Jean-Fabien Leclanche a été adopté par Montreuil. Dans son dernier livre, le photographe tire le portrait de cette ville de Seine-Saint-Denis en transition.
Montreuil (93) – Comme à son habitude Jean-Fabien Leclanche sirote son Perrier à la terrasse de l’Escale, en face de la Place du Marché. Les derniers effluves de poisson, d’olives et d’épices des stands presque remballés s’en échappent. Casquette Kulte sur la tête, cigarette électronique à la main, le photographe raconte la genèse de son dernier livre sorti fin 2019, « Les chroniques de Montreuil ». « Plutôt que de dire qu’il y a des problèmes de mixité sociale à Montreuil, je préfère montrer cette mixité pour dire qu’elle existe quand même. »

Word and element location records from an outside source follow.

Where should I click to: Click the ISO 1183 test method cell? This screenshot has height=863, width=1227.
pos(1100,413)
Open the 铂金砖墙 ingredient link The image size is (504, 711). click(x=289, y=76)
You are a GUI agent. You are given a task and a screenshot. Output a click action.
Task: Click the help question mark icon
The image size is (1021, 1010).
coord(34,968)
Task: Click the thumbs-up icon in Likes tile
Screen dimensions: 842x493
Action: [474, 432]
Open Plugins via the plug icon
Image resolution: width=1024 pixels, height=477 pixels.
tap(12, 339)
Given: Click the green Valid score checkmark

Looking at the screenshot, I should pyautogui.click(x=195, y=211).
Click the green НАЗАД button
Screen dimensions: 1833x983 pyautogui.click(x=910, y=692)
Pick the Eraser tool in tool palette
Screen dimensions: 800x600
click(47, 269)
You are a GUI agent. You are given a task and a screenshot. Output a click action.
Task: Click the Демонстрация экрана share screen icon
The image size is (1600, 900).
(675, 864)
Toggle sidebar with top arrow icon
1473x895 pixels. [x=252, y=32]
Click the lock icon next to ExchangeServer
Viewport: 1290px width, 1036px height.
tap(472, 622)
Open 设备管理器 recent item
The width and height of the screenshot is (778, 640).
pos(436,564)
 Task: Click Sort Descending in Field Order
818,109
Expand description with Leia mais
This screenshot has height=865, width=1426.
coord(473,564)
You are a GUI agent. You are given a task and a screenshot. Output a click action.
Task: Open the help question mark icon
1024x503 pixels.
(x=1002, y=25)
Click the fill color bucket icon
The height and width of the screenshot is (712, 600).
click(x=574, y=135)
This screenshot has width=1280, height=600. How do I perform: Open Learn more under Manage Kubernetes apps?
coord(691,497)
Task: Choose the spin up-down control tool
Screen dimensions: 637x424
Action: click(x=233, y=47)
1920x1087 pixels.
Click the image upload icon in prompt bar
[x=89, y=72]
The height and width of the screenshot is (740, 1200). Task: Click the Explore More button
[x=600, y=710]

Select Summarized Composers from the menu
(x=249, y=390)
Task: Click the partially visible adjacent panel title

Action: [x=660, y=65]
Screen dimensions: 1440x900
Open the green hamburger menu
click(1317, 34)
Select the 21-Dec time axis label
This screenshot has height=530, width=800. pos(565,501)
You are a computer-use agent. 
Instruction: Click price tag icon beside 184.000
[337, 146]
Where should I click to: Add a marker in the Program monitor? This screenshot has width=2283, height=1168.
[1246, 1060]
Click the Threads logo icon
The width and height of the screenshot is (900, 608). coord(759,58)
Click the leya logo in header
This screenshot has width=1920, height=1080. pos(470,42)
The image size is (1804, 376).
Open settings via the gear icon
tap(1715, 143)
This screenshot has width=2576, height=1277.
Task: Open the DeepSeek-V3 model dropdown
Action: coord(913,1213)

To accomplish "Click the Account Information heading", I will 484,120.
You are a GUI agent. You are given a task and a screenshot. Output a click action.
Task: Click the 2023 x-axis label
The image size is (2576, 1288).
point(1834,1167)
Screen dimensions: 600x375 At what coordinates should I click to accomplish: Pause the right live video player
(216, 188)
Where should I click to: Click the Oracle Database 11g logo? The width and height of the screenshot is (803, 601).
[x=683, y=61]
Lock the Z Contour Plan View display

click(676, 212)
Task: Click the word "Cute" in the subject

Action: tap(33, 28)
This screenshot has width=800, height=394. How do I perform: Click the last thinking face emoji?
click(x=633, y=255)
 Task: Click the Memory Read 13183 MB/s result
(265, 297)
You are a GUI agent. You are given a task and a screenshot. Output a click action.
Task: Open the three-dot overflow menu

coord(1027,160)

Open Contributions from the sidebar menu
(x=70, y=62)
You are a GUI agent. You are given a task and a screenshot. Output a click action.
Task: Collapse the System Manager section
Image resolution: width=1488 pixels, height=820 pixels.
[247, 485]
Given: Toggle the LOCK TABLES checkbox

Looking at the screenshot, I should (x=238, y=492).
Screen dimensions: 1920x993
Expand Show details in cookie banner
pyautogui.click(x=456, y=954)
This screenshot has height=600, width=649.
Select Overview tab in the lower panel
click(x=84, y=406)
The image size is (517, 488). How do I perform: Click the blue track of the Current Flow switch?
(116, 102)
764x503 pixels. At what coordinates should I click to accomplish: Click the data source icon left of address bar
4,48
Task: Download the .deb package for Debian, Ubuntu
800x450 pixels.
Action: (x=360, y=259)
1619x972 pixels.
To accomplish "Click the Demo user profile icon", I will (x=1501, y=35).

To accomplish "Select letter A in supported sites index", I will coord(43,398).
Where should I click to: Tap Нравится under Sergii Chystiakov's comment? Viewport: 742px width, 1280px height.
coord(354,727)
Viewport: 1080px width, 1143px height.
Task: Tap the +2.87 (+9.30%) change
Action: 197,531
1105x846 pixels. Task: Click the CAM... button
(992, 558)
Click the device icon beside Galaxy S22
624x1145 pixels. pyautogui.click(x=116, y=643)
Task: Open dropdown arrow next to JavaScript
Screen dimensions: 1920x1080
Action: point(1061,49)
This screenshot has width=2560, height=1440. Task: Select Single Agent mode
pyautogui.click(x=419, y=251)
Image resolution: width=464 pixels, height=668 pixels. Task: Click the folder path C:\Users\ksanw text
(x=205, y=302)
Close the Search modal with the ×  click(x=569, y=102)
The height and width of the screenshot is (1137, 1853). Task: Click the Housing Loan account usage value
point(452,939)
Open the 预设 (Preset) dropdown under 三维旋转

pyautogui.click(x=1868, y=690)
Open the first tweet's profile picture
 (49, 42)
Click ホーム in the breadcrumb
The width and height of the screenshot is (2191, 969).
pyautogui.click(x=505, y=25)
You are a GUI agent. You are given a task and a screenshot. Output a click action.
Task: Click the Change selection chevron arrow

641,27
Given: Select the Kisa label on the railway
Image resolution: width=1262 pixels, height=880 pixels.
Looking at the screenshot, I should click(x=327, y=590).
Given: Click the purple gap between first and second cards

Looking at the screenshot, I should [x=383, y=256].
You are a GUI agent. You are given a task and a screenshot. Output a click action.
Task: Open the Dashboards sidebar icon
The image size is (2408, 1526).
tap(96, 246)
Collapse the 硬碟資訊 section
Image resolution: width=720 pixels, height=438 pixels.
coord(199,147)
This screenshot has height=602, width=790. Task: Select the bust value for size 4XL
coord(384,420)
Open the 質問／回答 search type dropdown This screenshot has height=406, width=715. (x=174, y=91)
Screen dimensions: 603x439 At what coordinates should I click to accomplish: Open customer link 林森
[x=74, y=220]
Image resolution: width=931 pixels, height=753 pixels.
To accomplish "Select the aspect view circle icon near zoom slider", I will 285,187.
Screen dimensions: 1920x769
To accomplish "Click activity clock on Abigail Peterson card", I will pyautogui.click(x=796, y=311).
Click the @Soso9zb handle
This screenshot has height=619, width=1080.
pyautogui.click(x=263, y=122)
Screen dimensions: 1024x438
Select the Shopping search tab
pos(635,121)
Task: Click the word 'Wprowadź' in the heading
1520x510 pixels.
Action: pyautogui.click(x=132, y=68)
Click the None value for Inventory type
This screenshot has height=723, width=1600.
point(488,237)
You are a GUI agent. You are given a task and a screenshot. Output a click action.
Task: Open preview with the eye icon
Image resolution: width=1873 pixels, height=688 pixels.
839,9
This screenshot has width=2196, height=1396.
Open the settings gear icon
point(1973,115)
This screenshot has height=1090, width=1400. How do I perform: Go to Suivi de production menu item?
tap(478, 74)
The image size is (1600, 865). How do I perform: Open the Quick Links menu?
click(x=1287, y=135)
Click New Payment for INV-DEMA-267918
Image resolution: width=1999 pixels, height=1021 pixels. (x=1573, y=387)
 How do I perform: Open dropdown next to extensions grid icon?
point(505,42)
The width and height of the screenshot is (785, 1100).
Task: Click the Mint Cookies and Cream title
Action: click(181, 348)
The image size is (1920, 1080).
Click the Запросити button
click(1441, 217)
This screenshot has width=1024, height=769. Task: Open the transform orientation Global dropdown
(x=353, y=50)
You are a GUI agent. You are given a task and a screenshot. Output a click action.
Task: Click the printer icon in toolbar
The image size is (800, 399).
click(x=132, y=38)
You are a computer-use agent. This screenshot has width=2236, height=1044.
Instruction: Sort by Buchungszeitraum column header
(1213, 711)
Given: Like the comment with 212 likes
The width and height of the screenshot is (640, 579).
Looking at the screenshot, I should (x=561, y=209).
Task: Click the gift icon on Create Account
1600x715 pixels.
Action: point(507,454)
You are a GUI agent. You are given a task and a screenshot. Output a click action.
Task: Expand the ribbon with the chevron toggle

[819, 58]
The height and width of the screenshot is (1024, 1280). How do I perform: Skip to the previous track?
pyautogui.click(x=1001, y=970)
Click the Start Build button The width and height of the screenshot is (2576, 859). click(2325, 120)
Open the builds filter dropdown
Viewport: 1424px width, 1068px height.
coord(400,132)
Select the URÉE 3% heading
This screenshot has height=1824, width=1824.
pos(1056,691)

L’habitué salue tout le monde. C’est son deuxième livre sur une ville qui l’a adoptée en 1999. Avec son IPhone et son appareil Fuji, Jean-Fabien Leclanche a arpenté toute la ville, de 2014 à 2019. « Tu as 10 % de la population qui vit avec moins de 7.500 euros par an ; 30% est considérée comme “classe ouvrière” avec moins de 22.000 euros par an. Et 40 % est “classe moyenne” et vit avec plus de 22.000 par an », explique-t-il. Alors il a voulu tirer le portrait de cette banlieue en transition :
« La gentrification a changé le visage de la ville. »
Pour StreetPress, Jean-Fabien Leclanche revient sur sept de ses images, entre le Haut-Montreuil de la précarité et le Bas-Montreuil plus aisé.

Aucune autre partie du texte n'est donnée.